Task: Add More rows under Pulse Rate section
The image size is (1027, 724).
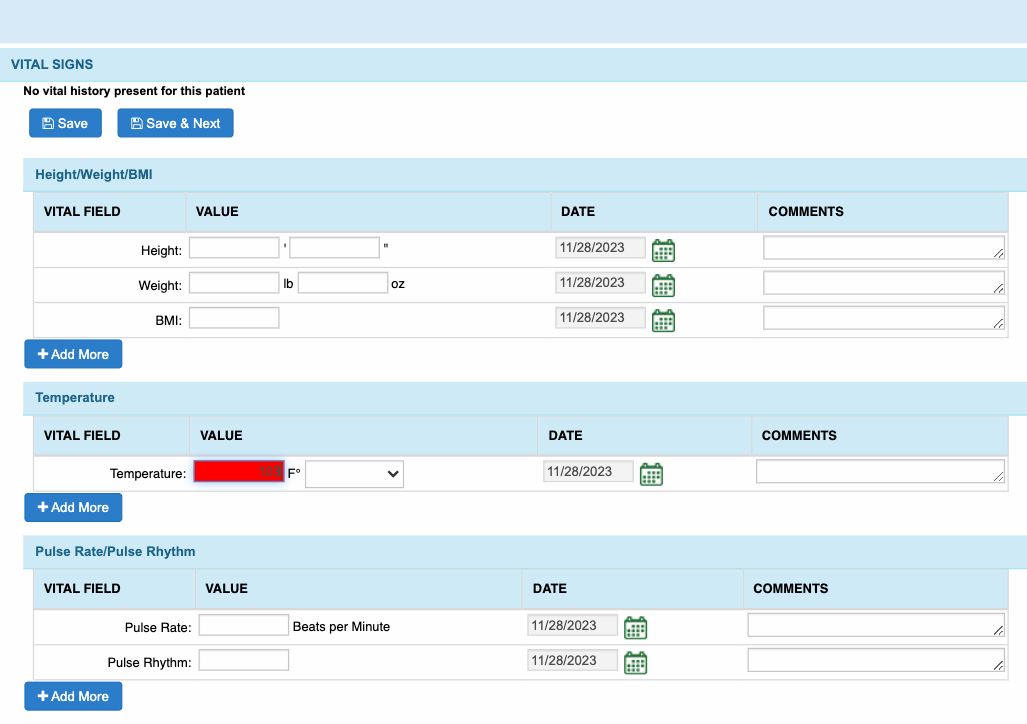Action: pyautogui.click(x=73, y=696)
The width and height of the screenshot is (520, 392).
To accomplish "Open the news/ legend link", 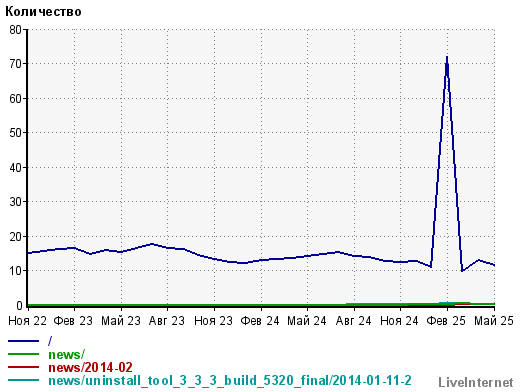I will click(x=67, y=354).
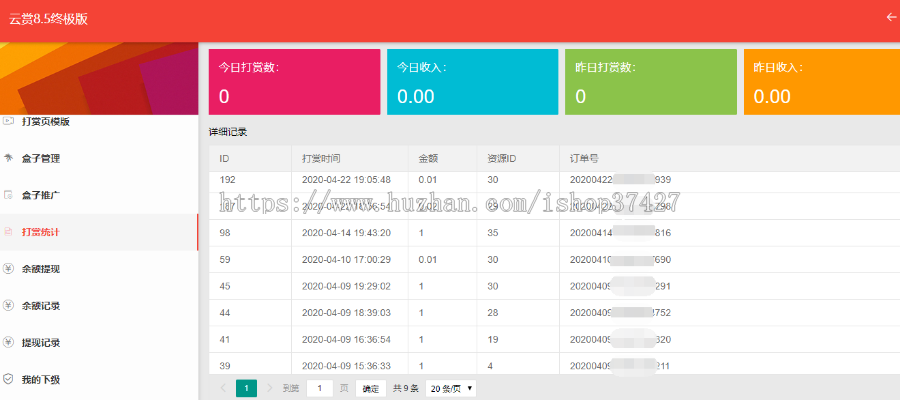
Task: Click the shield icon beside 我的下级
Action: 8,380
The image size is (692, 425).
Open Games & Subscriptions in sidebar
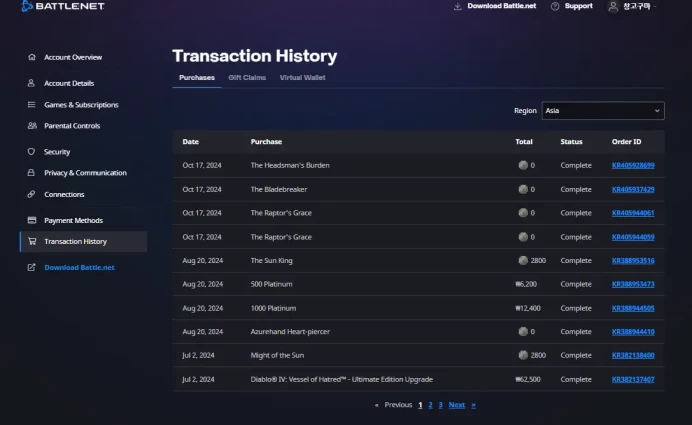(x=81, y=105)
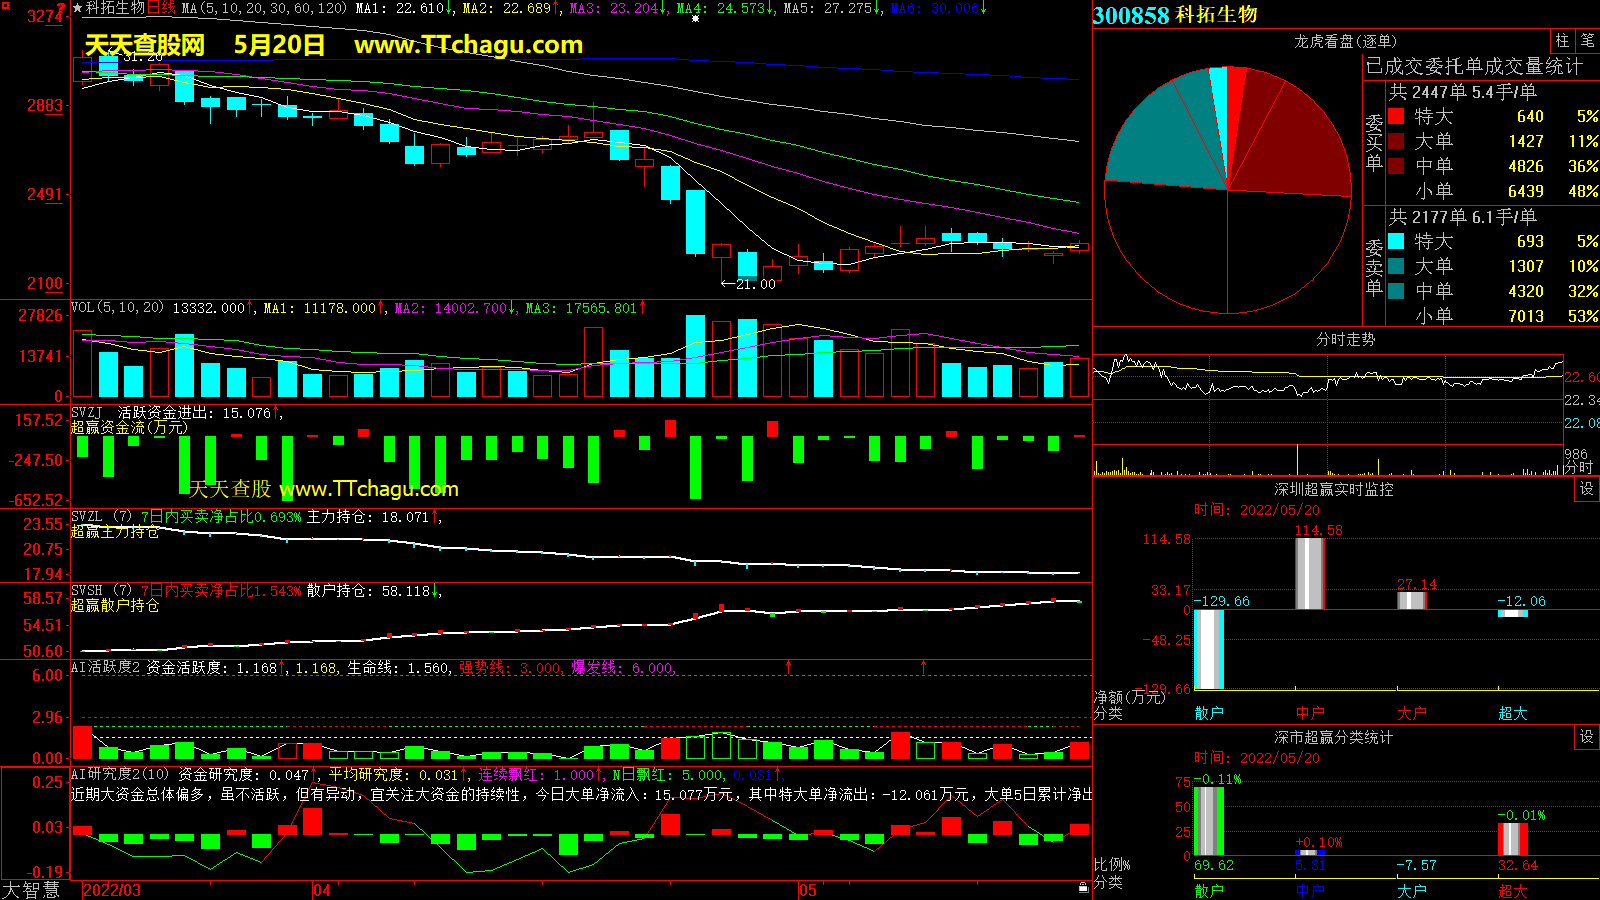Click the lock icon at chart bottom-right

[x=1083, y=888]
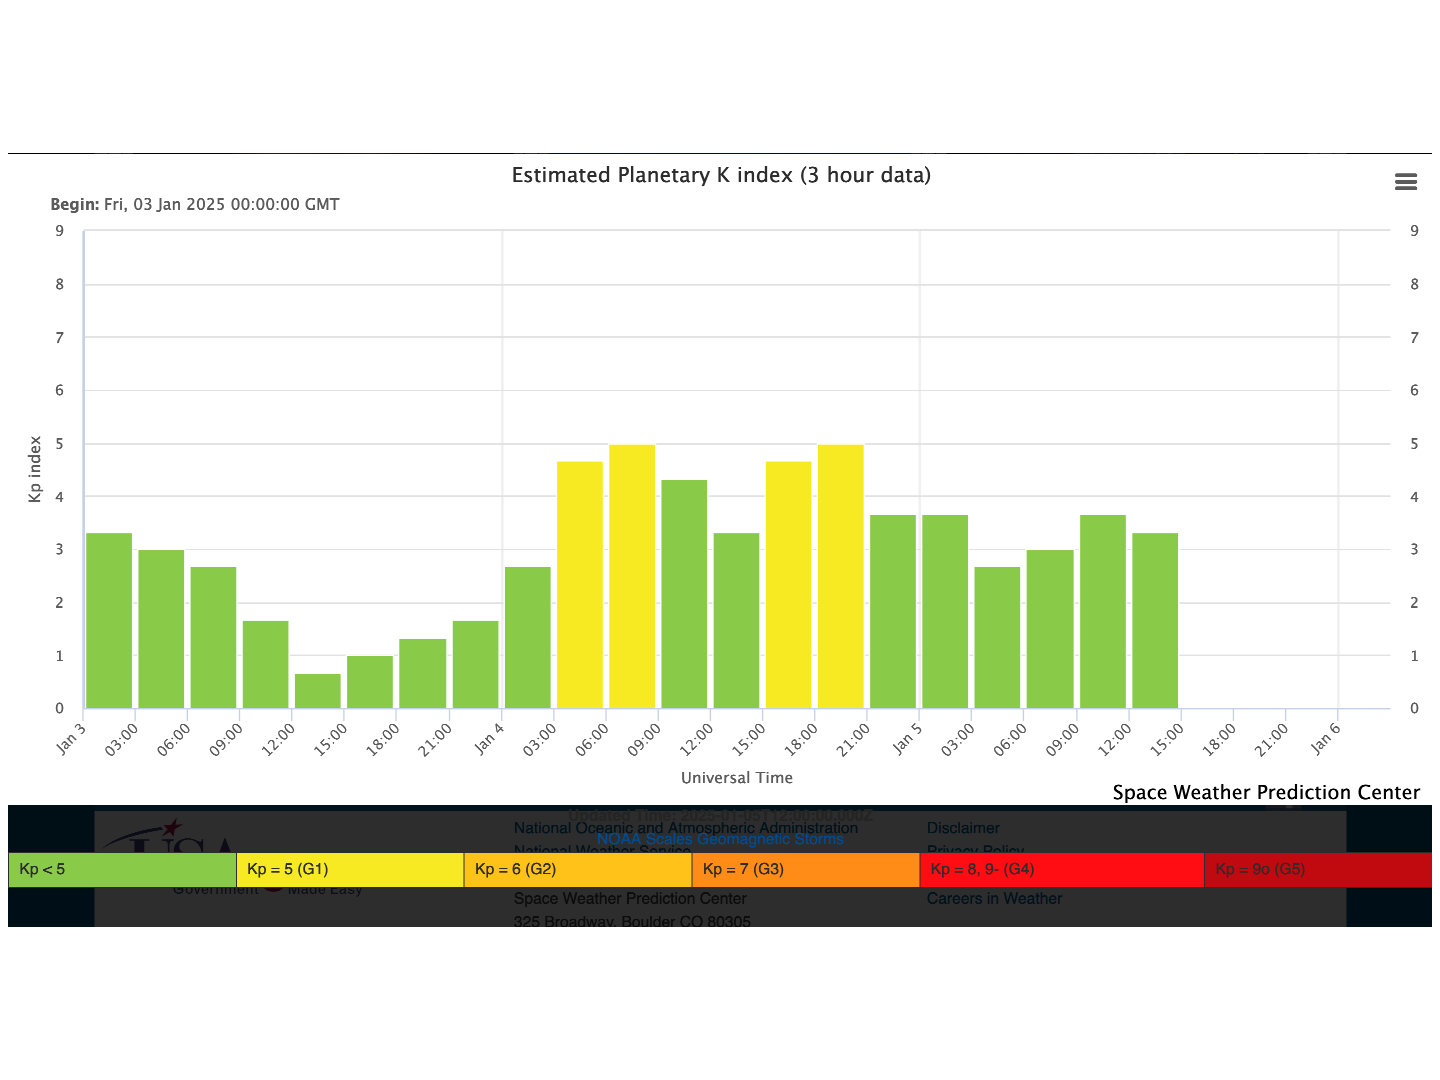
★ ★ ★
Leave out the pictures and restate, word for word, the lines from the top of the data through the line containing "The width and", both included.

Result:
Task: Add More rows under Pulse Rate section
The image size is (1027, 724).
Action: pyautogui.click(x=73, y=696)
The width and height of the screenshot is (520, 392).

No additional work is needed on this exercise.